Deep Learning-based SIFT-like Keypoint Detection for Object Contours in Real Images

K. Krüger


The objective of this work is to develop a Convolutional Neural Network (CNN)-based keypoint detection approach for object contours in real images. A hand-crafted detection method has been developed in GET Lab, but requires given object contours. Similar to Scale-Invariant Feature Transform (SIFT), a scale-space analysis is performed to obtain scale and rotation-invariant keypoints and their characteristic scales. Another work developed in GET Lab is a contour extraction method based on image segmentation to extract the object contours from real images. However, the sequential application of image segmentation and keypoint detection adds considerable difficulty and complexity to the overall process, thereby impeding its real-time capability. A CNN-based approach is investigated to address this drawback and aim for a better generalization. Examples of existing CNN-based keypoint detection methods are Key.Net and SobelNet, which are not only real-time capable but also achieve comparable results to traditional keypoint detection methods.
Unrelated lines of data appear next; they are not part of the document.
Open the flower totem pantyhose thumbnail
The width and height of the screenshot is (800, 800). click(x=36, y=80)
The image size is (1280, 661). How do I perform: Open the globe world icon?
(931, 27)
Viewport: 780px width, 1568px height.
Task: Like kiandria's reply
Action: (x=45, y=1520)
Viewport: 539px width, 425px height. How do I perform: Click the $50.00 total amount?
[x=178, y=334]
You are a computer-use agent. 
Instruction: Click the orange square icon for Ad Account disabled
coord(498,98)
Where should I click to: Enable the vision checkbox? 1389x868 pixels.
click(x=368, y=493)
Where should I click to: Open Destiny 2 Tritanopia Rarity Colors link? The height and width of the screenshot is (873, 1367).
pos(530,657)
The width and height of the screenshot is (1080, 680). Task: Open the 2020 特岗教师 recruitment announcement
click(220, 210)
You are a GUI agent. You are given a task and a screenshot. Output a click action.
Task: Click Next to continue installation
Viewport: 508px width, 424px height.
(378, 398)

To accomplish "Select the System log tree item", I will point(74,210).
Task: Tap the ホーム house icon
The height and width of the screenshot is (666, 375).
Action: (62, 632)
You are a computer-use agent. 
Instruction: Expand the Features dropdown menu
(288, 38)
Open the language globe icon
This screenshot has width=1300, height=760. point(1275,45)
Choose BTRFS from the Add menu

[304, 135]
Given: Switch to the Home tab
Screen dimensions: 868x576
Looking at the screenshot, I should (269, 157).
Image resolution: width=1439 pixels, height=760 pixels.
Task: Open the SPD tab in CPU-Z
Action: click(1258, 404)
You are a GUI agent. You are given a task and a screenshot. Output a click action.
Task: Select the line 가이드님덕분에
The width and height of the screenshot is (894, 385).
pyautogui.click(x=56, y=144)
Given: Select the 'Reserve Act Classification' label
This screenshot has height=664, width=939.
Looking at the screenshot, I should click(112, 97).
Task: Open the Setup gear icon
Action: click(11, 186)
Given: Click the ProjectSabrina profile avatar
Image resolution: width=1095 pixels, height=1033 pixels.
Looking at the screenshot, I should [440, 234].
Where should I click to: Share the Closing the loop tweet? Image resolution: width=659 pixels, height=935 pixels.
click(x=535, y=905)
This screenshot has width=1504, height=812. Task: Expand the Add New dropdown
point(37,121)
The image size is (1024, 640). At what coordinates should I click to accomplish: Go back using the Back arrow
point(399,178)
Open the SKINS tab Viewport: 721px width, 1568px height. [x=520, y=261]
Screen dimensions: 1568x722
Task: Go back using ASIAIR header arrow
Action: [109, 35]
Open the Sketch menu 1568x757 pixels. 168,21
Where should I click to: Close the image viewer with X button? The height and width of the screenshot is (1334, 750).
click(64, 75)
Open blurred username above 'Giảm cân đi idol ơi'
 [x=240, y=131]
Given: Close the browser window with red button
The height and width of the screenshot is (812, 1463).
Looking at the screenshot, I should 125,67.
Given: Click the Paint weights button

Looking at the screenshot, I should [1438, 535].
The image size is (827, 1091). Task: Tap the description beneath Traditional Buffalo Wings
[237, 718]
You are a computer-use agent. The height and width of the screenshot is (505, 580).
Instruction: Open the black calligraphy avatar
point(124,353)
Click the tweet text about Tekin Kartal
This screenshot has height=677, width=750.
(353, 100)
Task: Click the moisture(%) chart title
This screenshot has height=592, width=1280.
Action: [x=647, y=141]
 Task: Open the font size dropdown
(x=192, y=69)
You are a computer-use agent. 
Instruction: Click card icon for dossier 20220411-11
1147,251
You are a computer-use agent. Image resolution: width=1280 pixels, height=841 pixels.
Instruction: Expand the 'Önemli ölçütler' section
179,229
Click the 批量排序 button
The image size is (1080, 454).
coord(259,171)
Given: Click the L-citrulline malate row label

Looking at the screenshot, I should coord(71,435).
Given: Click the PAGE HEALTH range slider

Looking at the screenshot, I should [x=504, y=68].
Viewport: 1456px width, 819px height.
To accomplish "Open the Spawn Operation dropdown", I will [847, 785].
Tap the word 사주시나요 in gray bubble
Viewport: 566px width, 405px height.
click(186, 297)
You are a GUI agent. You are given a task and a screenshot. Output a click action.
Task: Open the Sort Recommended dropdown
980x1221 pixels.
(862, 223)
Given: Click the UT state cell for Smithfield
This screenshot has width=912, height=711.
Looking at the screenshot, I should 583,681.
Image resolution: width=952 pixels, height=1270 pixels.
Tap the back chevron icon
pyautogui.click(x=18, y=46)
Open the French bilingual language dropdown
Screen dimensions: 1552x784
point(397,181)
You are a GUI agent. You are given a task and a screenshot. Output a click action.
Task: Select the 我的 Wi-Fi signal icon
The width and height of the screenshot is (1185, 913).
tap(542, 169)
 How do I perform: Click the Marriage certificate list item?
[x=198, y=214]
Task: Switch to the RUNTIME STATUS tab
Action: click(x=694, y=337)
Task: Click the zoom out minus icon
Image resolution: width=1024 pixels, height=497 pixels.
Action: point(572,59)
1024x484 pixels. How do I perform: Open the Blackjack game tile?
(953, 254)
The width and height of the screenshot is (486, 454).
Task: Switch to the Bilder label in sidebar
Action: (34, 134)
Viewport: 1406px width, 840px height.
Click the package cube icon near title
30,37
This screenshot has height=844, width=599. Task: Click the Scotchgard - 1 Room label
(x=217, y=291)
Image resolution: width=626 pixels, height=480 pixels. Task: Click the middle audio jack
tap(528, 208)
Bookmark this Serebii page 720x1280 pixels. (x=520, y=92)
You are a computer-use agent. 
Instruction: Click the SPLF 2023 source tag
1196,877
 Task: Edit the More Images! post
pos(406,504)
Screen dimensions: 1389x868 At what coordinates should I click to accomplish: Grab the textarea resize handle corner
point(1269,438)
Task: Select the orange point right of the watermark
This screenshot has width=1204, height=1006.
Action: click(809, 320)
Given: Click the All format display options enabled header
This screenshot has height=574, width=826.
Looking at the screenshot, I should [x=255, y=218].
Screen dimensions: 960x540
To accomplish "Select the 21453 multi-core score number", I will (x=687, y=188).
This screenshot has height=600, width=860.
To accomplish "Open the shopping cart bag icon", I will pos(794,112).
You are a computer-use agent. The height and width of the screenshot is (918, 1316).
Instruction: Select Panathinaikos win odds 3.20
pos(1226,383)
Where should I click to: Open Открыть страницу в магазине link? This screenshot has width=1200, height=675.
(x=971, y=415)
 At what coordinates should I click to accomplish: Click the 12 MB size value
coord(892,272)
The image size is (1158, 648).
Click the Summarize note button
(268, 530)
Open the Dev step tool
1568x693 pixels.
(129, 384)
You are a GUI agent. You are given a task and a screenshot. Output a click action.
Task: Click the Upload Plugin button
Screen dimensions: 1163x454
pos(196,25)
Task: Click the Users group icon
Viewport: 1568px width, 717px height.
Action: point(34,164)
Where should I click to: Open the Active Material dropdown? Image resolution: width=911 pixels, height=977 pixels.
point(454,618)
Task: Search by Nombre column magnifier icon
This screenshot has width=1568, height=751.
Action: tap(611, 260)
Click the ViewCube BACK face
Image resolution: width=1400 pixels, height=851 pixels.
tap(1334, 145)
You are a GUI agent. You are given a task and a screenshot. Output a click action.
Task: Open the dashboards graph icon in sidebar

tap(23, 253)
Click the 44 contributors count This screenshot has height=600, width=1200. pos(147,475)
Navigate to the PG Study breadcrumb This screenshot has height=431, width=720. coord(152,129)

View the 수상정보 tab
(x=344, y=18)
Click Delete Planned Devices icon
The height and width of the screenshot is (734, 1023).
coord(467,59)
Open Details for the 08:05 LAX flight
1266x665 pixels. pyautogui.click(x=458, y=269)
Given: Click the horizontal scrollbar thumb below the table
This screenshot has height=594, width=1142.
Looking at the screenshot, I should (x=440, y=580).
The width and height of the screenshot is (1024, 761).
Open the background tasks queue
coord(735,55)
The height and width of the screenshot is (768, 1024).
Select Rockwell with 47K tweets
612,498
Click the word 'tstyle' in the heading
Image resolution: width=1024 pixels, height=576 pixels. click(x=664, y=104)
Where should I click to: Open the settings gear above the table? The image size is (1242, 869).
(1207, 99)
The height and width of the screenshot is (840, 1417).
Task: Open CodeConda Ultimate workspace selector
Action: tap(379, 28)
However, they are not contour-based. In the context of this thesis, the complete process of contour-based keypoint extraction should be replaced by a CNN-based approach. The final approach should be executable as a single unit and real-time capable. The CNN should be trained in a supervised manner using images from the Segment Anything 1 Billion (SA-1B) dataset. The ground truth data, consisting of keypoint positions and their characteristic scales, will be generated using the detection method from GET Lab.